WOLSEY.–Votre Majesté voudra bien remarquer en ceci ses dangereux sentiments: parce qu'il n'est pas en faveur autant qu'il le désire, c'est à votre personne que sa haine en veut le plus, et elle s'étend même jusque sur vos amis.

CATHERINE.–Docte lord cardinal, apportez de la charité dans toutes les affaires.

LE ROI HENRI.–Poursuis; et sur quoi fondait-il son titre à la couronne, à notre défaut? Lui as-tu jamais oui dire quelque chose sur ce point?

L'INTENDANT.–Il a été amené à cette idée par une vaine prophétie de Nicolas Hopkins.

LE ROI HENRI.–Quel est cet Hopkins?

L'INTENDANT.–Sire, c'est un moine chartreux, son confesseur, qui l'entretenait sans cesse d'idées de souveraineté.

LE ROI HENRI.–Comment le sais-tu?

L'INTENDANT.–Quelque temps avant que Votre Majesté partit pour la France, le duc étant à la Rose 3, dans la paroisse de Saint-Laurent-Poultney, me demanda ce que disaient les habitants de Londres sur ce voyage de France. Je lui répondis qu'on craignait que les Français n'usassent de quelque perfidie sur la personne du roi. Aussitôt le duc répliqua que c'était en effet ce qu'on craignait, et qu'il appréhendait que l'événement ne justifiât certain discours prononcé par un saint religieux, «qui souvent, me dit-il, a envoyé chez moi me prier de permettre à Jean de la Cour, mon chapelain, de prendre une heure pour aller apprendre de lui des choses assez importantes; et lorsque celui-ci eut solennellement juré, sous le sceau de la confession, de ne révéler ce qu'il venait de lui dire à personne au monde qu'à moi seul, il prononça ces paroles d'un ton grave et mystérieux: Dites au duc que ni le roi ni ses héritiers ne prospéreront: exhortez-le à s'efforcer de gagner l'amour du peuple: le duc gouvernera l'Angleterre.»

CATHERINE.–Si je vous connais bien, vous étiez l'intendant du duc; et vous avez perdu votre emploi sur les plaintes de ses vassaux. Prenez bien garde de ne pas accuser, dans un mouvement de haine, un noble personnage, et de ne pas perdre votre âme, plus noble encore: je vous le répète, prenez-y bien garde; oui, je vous en conjure avec instance.

LE ROI HENRI.–Laissez-le parler.–Allons, continue.

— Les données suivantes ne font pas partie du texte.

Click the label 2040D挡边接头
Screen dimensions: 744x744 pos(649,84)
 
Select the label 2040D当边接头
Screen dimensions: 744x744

L'INTENDANT.–Sur mon âme, je ne dirai que la vérité. Je fis observer alors à milord duc que le moine pouvait être déçu par les illusions du diable, et qu'il était dangereux pour lui de s'arrêter à ruminer sur ces idées avec assez d'application pour qu'il en sortit quelque projet qu'il finirait par croire possible, et qu'alors vraisemblablement il voudrait exécuter. «Bah! me répondit-il, il n'en peut résulter aucun mal pour moi;» ajoutant encore que, si le roi eût succombé dans sa dernière maladie, les têtes du cardinal et de sir Thomas Lovel auraient sauté.

LE ROI HENRI.–Eh, quoi! si haineux? Oh, oh! cet homme est dangereux.–Sais-tu quelque chose de plus?

L'INTENDANT.–Oui, mon souverain.

LE ROI HENRI.–Poursuis.

L'INTENDANT.–Étant à Greenwich, lorsque Votre Majesté eut réprimandé le duc à l'occasion de sir William Bloomer…

LE ROI HENRI.–Je me souviens de cela.–C'était un homme qui s'était engagé à mon service, et le duc le retint pour lui.–Mais voyons: eh bien! après?

L'INTENDANT.–«Si, dit-il, on m'avait arrêté pour cela, et qu'on m'eût envoyé, par exemple, à la Tour, je crois que j'aurais exécuté le rôle que mon père méditait de jouer sur l'usurpateur Richard. Mon père, étant à Salisbury, tâcha d'obtenir qu'il lui fût permis de paraître en sa présence: si Richard y eût consenti, mon père, au moment où il aurait feint de lui rendre hommage, lui aurait enfoncé son poignard dans le coeur.»

LE ROI HENRI.–Traître démesuré!

WOLSEY.–Eh bien, madame, Sa Majesté peut-elle vivre tranquille tant que cet homme sera libre?

CATHERINE.–Que Dieu porte remède à tout ceci!

LE ROI HENRI.–Ce n'est pas tout. Qu'as-tu à dire de plus?

L'INTENDANT.–Après avoir parlé «du duc son père et du poignard,» il s'est mis en posture; et, une main sur son poignard et l'autre à plat sur son sein, élevant les yeux, il a vomi un horrible serment, dont la teneur était que, si on le maltraitait, il surpasserait son père, autant que l'exécution surpasse un projet indécis.

LE ROI HENRI.–Il a vu mettre un terme à son projet d'enfoncer son poignard dans notre sein.–Il est arrêté; qu'on lui fasse son procès sans délai. S'il peut trouver grâce devant la loi, elle est à lui; sinon, qu'il n'en attende aucune de nous. C'est, de la tête aux pieds4, un traître dans toute la force du terme.